But high blood pressure can be very serious, and left untreated, it can cause adverse affects to most of the organs in the body. Even if you’ve never been diagnosed with high blood pressure, it is always a good idea to have yours checked at least once a year. Early detection of high blood pressure and its control is a main key to preventing damage to organs such as the kidneys and heart. The kidneys play a big role in the control of blood pressure regulation.

If you are planning to become pregnant it is also a good idea to have your blood pressure checked. This will provide a baseline to work with when you do become pregnant: any changes will be easy to spot. Blood pressure usually declines slightly in pregnancy so any rise gives cause for some concern.

A rise in blood pressure during pregnancy can be an indication of preeclampsia which is a serious life-threatening problem requiring immediate medical attention. Excessive weight gain during pregnancy is also undesirable as this predisposes one to high blood pressure and preeclampsia.

Preeclampsia can manifest after the 20th week of pregnancy. If tests show high blood pressure and protein in the mother’s urine sample simultaneously, the midwives and/or obstetricians caring for the mother and foetus should be informed immediately.

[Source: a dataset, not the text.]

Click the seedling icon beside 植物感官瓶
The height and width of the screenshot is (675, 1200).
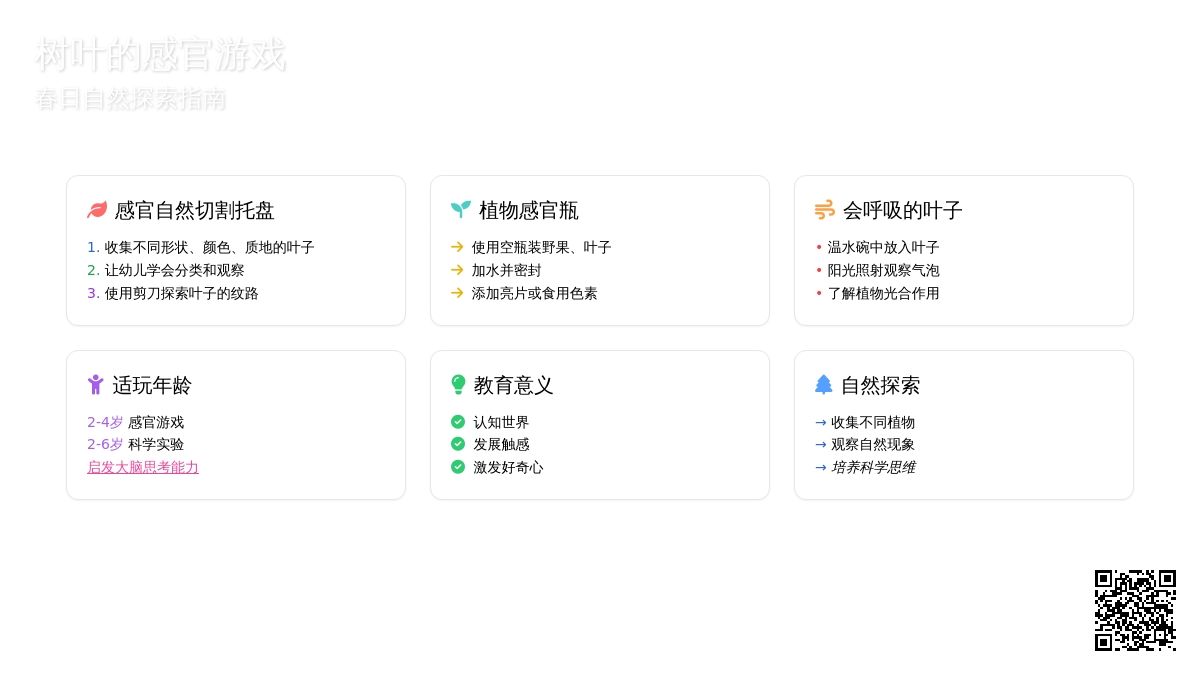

Preeclampsia affects the mother's vital organs and brain as well as the placenta, and if left untreated can cause seizures which can occasionally lead to death. Some women are predisposed to high blood pressure. They include:

* Women who have had high blood pressure or preeclampsia in a previous pregnancy
* Women who have a previous history of kidney disease, diabetes, rheumatoid arthritis, or lupus
* Women with a history of high blood pressure before they became pregnant
* Women who become pregnant when over the age of 40
* Overweight or obese women

Some research shows that women who seem pre-disposed to high blood pressure while pregnant could be candidates for developing high blood pressure related diseases when they are middle aged or older. So there are many more reasons than pregnancy to have your blood pressure checked! Try it once per year#it doesn't hurt or take more than a couple of minutes, so what have you got to lose!